## Work order
Determine how many lines of the listing below hold the string "each", then state that number alone.

## Data records
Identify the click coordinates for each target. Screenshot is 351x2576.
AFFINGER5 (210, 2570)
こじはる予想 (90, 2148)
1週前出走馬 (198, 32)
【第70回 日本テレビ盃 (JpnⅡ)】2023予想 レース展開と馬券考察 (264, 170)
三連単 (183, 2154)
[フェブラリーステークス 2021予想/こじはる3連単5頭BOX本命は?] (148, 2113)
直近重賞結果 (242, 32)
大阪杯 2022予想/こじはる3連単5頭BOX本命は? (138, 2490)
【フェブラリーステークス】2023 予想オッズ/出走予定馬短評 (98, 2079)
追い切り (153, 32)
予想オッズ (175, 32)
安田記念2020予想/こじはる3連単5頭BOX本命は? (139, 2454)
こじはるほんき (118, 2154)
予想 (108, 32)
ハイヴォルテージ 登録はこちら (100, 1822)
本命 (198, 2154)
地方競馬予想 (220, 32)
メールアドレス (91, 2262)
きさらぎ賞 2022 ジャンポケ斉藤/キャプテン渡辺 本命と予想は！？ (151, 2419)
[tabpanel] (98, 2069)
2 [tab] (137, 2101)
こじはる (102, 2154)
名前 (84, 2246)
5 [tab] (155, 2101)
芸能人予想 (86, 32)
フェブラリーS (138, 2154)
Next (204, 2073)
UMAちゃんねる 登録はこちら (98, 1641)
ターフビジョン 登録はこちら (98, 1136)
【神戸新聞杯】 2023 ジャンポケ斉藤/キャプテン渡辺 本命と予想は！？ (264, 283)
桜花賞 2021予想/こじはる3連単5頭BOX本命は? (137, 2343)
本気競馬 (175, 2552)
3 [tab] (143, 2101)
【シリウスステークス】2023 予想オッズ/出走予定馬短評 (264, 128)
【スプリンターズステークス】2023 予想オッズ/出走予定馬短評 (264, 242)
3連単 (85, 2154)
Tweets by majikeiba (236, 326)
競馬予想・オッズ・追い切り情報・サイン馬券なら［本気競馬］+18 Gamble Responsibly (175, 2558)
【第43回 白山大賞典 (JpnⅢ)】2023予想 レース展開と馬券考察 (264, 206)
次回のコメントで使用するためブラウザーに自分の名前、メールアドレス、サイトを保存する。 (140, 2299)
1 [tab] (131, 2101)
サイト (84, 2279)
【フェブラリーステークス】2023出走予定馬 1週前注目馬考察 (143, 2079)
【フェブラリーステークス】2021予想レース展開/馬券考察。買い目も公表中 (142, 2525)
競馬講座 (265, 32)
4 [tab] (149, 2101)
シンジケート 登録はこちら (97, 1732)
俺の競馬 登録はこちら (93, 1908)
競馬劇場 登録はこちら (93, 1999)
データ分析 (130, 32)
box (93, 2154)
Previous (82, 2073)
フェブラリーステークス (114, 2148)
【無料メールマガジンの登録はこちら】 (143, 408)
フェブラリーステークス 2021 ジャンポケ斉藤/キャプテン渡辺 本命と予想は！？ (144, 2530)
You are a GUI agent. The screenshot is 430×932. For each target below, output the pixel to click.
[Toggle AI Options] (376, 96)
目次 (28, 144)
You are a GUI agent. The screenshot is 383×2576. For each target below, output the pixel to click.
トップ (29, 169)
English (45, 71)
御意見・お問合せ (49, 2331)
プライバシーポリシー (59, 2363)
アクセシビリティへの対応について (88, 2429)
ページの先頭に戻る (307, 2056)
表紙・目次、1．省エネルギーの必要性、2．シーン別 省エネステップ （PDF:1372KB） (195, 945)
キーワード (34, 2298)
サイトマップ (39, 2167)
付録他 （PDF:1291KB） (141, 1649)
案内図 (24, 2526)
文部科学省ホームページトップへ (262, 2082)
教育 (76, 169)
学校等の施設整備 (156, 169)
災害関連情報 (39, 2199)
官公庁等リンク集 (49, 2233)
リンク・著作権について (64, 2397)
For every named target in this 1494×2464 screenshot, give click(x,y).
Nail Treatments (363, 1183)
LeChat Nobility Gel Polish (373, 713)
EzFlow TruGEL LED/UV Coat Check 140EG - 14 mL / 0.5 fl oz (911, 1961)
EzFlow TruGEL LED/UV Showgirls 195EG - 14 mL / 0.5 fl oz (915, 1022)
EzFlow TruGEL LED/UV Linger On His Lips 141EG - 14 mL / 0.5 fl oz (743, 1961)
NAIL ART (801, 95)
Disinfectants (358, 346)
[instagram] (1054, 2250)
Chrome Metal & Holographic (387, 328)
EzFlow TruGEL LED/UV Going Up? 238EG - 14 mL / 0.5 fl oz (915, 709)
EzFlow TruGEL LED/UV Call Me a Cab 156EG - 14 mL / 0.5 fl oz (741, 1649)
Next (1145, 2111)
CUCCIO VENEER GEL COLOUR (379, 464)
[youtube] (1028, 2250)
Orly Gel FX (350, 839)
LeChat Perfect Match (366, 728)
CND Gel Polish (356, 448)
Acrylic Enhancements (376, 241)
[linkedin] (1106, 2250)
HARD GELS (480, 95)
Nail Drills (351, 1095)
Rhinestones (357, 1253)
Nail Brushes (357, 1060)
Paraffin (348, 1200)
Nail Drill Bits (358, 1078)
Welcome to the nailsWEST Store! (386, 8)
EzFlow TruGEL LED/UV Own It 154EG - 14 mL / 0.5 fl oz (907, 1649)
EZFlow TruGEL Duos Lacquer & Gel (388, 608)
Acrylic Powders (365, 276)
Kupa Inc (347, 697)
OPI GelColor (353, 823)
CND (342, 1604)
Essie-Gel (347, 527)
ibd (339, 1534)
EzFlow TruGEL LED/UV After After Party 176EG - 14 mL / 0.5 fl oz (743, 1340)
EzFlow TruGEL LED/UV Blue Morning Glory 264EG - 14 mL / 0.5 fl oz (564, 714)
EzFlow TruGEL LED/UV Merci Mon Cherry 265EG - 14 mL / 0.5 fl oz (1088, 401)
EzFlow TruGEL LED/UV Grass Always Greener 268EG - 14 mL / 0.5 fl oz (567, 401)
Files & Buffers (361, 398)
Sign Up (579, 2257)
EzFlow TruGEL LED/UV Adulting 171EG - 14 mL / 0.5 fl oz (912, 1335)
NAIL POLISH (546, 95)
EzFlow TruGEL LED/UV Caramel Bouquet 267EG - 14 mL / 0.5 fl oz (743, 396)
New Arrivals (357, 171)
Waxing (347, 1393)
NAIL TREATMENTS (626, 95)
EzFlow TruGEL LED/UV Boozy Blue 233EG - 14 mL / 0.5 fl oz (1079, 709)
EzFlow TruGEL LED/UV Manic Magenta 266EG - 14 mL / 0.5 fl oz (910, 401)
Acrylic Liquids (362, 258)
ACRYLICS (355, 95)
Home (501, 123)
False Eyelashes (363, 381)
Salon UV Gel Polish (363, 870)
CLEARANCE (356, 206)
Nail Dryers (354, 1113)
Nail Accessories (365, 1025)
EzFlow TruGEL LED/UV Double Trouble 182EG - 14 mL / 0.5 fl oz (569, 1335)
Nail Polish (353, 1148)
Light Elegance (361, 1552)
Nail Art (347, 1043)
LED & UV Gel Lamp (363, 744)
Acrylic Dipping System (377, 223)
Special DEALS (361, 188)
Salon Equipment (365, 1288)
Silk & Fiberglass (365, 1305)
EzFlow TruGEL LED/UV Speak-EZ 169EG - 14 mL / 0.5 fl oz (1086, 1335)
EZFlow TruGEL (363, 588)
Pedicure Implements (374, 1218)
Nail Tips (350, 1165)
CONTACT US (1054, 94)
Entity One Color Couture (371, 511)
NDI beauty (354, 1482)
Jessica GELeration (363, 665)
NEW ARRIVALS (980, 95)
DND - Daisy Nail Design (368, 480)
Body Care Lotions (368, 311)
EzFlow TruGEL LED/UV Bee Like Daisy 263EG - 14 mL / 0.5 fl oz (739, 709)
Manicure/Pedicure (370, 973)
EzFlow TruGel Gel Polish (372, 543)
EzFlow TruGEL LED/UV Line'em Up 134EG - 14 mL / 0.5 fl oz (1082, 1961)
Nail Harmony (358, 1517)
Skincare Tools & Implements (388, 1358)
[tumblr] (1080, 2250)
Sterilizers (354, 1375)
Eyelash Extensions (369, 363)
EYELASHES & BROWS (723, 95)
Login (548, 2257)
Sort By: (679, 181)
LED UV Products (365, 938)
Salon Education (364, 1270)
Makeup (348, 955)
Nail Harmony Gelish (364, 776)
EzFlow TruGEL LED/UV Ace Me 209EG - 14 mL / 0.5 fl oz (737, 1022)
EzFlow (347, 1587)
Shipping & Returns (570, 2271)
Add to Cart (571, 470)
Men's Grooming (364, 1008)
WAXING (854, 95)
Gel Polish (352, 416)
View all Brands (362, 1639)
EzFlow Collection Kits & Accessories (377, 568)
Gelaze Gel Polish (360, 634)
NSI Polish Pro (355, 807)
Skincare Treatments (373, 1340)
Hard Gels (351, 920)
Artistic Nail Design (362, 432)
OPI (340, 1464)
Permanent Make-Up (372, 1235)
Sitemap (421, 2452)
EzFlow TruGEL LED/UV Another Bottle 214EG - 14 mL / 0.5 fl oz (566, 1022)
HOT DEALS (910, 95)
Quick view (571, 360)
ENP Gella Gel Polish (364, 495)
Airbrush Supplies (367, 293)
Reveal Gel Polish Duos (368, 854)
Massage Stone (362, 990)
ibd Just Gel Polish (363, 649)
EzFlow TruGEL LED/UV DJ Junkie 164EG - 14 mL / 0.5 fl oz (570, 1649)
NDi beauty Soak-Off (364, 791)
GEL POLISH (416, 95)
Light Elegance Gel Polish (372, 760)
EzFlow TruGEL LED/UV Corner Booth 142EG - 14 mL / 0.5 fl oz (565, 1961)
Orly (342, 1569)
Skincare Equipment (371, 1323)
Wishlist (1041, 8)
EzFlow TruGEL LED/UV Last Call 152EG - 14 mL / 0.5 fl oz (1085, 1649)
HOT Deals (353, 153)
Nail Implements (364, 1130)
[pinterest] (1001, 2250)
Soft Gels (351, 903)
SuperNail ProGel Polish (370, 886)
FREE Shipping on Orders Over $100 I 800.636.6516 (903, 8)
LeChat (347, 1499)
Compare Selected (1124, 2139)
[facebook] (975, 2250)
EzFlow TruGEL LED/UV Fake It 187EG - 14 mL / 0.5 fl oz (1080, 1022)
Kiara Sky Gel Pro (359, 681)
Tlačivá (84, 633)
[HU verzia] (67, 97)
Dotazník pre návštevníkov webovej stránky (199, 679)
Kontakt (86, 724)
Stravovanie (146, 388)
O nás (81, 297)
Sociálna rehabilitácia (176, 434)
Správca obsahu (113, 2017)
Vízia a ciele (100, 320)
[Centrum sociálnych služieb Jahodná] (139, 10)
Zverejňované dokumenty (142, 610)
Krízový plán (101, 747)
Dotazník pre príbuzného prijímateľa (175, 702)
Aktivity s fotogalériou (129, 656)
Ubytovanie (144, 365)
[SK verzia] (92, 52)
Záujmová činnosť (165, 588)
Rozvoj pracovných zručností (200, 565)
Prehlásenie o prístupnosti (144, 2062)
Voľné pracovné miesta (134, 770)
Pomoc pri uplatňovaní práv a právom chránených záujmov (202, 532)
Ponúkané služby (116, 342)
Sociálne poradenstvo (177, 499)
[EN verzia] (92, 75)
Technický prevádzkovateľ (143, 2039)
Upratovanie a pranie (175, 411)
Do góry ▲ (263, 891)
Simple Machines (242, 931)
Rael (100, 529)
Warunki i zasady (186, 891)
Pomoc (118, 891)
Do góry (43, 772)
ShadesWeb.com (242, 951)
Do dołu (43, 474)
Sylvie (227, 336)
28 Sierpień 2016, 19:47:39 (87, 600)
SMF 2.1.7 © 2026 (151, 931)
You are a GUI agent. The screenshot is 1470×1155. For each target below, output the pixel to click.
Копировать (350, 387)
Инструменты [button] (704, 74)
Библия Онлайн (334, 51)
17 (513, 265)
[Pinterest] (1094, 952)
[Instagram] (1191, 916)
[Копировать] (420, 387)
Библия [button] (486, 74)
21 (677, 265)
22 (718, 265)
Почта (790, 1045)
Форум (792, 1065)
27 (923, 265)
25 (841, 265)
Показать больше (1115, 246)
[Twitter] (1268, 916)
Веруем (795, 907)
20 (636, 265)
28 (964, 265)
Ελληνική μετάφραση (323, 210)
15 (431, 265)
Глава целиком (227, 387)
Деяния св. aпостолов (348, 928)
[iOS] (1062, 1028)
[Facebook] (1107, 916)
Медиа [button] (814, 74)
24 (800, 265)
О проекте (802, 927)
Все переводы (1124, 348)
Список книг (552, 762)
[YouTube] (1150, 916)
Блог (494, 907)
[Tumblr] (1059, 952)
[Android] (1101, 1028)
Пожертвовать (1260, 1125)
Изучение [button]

## Your response
4